##### Supplied material
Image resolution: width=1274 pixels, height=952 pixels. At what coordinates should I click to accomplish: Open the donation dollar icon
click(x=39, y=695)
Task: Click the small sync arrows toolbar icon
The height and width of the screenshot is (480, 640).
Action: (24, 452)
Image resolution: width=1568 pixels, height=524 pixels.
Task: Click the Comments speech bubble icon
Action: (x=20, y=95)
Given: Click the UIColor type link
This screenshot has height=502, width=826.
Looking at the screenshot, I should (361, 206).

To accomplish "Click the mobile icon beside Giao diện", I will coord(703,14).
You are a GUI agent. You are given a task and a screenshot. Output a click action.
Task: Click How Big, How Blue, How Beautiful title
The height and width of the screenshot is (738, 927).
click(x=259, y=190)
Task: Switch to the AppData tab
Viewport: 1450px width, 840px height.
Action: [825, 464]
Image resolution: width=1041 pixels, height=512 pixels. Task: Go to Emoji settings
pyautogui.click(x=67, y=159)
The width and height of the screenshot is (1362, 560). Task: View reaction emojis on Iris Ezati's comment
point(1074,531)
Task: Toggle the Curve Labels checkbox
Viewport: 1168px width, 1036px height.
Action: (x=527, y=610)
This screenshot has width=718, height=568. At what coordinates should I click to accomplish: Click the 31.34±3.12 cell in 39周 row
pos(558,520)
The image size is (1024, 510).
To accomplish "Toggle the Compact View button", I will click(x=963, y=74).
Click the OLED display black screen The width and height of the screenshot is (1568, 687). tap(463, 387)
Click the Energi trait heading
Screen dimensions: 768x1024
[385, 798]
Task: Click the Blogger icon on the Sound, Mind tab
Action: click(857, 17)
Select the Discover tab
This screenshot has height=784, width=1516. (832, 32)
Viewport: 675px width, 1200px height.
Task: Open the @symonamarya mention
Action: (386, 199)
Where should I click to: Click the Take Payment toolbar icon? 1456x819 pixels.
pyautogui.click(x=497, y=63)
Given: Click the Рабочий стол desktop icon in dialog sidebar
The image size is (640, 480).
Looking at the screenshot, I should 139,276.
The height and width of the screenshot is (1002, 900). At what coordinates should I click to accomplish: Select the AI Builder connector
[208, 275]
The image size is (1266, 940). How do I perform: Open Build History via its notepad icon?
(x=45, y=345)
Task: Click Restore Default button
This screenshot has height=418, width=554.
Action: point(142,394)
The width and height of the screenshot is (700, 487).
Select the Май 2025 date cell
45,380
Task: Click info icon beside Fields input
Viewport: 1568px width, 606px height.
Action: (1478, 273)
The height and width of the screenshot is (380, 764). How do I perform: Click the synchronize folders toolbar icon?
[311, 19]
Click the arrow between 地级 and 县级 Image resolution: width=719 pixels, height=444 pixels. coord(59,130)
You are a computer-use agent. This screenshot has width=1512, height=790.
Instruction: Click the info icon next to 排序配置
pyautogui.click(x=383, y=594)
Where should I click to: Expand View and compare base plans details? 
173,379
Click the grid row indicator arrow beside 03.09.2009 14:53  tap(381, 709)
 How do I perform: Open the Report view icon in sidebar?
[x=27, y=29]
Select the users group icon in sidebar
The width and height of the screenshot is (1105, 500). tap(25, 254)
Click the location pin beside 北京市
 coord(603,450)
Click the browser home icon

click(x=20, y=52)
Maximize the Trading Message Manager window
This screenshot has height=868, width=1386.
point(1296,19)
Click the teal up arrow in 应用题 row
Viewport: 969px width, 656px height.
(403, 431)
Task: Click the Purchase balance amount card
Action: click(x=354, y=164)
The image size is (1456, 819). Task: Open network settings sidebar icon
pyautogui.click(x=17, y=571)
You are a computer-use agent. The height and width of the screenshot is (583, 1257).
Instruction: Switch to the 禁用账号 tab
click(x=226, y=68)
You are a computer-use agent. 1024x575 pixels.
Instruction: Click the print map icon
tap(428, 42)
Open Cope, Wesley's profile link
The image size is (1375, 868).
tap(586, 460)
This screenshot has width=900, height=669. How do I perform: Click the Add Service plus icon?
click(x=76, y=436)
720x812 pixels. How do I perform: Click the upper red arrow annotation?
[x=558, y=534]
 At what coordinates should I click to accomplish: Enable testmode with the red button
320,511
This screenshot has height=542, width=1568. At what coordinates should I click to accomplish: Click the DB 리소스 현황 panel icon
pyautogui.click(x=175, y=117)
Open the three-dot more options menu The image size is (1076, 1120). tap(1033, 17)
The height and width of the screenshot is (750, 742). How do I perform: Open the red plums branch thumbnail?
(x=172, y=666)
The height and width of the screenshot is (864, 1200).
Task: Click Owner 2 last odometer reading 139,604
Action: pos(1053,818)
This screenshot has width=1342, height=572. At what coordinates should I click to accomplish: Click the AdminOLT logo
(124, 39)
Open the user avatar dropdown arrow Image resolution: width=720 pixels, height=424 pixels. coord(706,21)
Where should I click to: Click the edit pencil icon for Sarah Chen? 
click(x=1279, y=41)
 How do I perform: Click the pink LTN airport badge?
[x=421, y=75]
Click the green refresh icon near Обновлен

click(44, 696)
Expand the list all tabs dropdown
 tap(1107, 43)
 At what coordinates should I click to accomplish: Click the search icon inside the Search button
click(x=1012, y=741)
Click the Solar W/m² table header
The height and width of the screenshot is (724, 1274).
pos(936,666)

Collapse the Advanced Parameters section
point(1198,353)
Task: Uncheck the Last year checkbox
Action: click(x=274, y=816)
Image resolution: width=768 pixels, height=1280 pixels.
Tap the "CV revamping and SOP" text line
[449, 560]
##########
Rewrite all the records above, replacing "toolbar icon" with "toolbar button" wherever it appears and leaving everything else unchanged.

◆ The reply:
Image resolution: width=1274 pixels, height=952 pixels. At what coordinates should I click to accomplish: Open the donation dollar icon
click(x=39, y=695)
Task: Click the small sync arrows toolbar button
The height and width of the screenshot is (480, 640).
Action: (24, 452)
Image resolution: width=1568 pixels, height=524 pixels.
Task: Click the Comments speech bubble icon
Action: (x=20, y=95)
Given: Click the UIColor type link
This screenshot has height=502, width=826.
Looking at the screenshot, I should (361, 206).

To accomplish "Click the mobile icon beside Giao diện", I will coord(703,14).
You are a GUI agent. You are given a task and a screenshot. Output a click action.
Task: Click How Big, How Blue, How Beautiful title
The height and width of the screenshot is (738, 927).
click(x=259, y=190)
Task: Switch to the AppData tab
Viewport: 1450px width, 840px height.
Action: [825, 464]
Image resolution: width=1041 pixels, height=512 pixels. Task: Go to Emoji settings
pyautogui.click(x=67, y=159)
The width and height of the screenshot is (1362, 560). Task: View reaction emojis on Iris Ezati's comment
point(1074,531)
Task: Toggle the Curve Labels checkbox
Viewport: 1168px width, 1036px height.
Action: (x=527, y=610)
This screenshot has width=718, height=568. At what coordinates should I click to accomplish: Click the 31.34±3.12 cell in 39周 row
pos(558,520)
The image size is (1024, 510).
To accomplish "Toggle the Compact View button", I will click(x=963, y=74).
Click the OLED display black screen The width and height of the screenshot is (1568, 687). tap(463, 387)
Click the Energi trait heading
Screen dimensions: 768x1024
[385, 798]
Task: Click the Blogger icon on the Sound, Mind tab
Action: click(857, 17)
Select the Discover tab
This screenshot has height=784, width=1516. (832, 32)
Viewport: 675px width, 1200px height.
Task: Open the @symonamarya mention
Action: (386, 199)
Where should I click to: Click the Take Payment toolbar button? 1456x819 pixels.
pyautogui.click(x=497, y=63)
Given: Click the Рабочий стол desktop icon in dialog sidebar
The image size is (640, 480).
Looking at the screenshot, I should 139,276.
The height and width of the screenshot is (1002, 900). At what coordinates should I click to accomplish: Select the AI Builder connector
[208, 275]
The image size is (1266, 940). How do I perform: Open Build History via its notepad icon?
(x=45, y=345)
Task: Click Restore Default button
This screenshot has height=418, width=554.
Action: point(142,394)
The width and height of the screenshot is (700, 487).
Select the Май 2025 date cell
45,380
Task: Click info icon beside Fields input
Viewport: 1568px width, 606px height.
Action: (1478, 273)
The height and width of the screenshot is (380, 764). How do I perform: Click the synchronize folders toolbar button?
[311, 19]
Click the arrow between 地级 and 县级 Image resolution: width=719 pixels, height=444 pixels. coord(59,130)
You are a computer-use agent. This screenshot has width=1512, height=790.
Instruction: Click the info icon next to 排序配置
pyautogui.click(x=383, y=594)
Where should I click to: Expand View and compare base plans details? 
173,379
Click the grid row indicator arrow beside 03.09.2009 14:53  tap(381, 709)
 How do I perform: Open the Report view icon in sidebar?
[x=27, y=29]
Select the users group icon in sidebar
The width and height of the screenshot is (1105, 500). tap(25, 254)
Click the location pin beside 北京市
 coord(603,450)
Click the browser home icon

click(x=20, y=52)
Maximize the Trading Message Manager window
This screenshot has height=868, width=1386.
point(1296,19)
Click the teal up arrow in 应用题 row
Viewport: 969px width, 656px height.
(403, 431)
Task: Click the Purchase balance amount card
Action: click(x=354, y=164)
The image size is (1456, 819). Task: Open network settings sidebar icon
pyautogui.click(x=17, y=571)
You are a computer-use agent. The height and width of the screenshot is (583, 1257).
Instruction: Switch to the 禁用账号 tab
click(x=226, y=68)
You are a computer-use agent. 1024x575 pixels.
Instruction: Click the print map icon
tap(428, 42)
Open Cope, Wesley's profile link
The image size is (1375, 868).
tap(586, 460)
This screenshot has width=900, height=669. How do I perform: Click the Add Service plus icon?
click(x=76, y=436)
720x812 pixels. How do I perform: Click the upper red arrow annotation?
[x=558, y=534]
 At what coordinates should I click to accomplish: Enable testmode with the red button
320,511
This screenshot has height=542, width=1568. At what coordinates should I click to accomplish: Click the DB 리소스 현황 panel icon
pyautogui.click(x=175, y=117)
Open the three-dot more options menu The image size is (1076, 1120). tap(1033, 17)
The height and width of the screenshot is (750, 742). How do I perform: Open the red plums branch thumbnail?
(x=172, y=666)
The height and width of the screenshot is (864, 1200).
Task: Click Owner 2 last odometer reading 139,604
Action: pos(1053,818)
This screenshot has width=1342, height=572. At what coordinates should I click to accomplish: Click the AdminOLT logo
(124, 39)
Open the user avatar dropdown arrow Image resolution: width=720 pixels, height=424 pixels. coord(706,21)
Where should I click to: Click the edit pencil icon for Sarah Chen? 
click(x=1279, y=41)
 How do I perform: Click the pink LTN airport badge?
[x=421, y=75]
Click the green refresh icon near Обновлен

click(44, 696)
Expand the list all tabs dropdown
 tap(1107, 43)
 At what coordinates should I click to accomplish: Click the search icon inside the Search button
click(x=1012, y=741)
Click the Solar W/m² table header
The height and width of the screenshot is (724, 1274).
pos(936,666)

Collapse the Advanced Parameters section
point(1198,353)
Task: Uncheck the Last year checkbox
Action: click(x=274, y=816)
Image resolution: width=768 pixels, height=1280 pixels.
Tap the "CV revamping and SOP" text line
[449, 560]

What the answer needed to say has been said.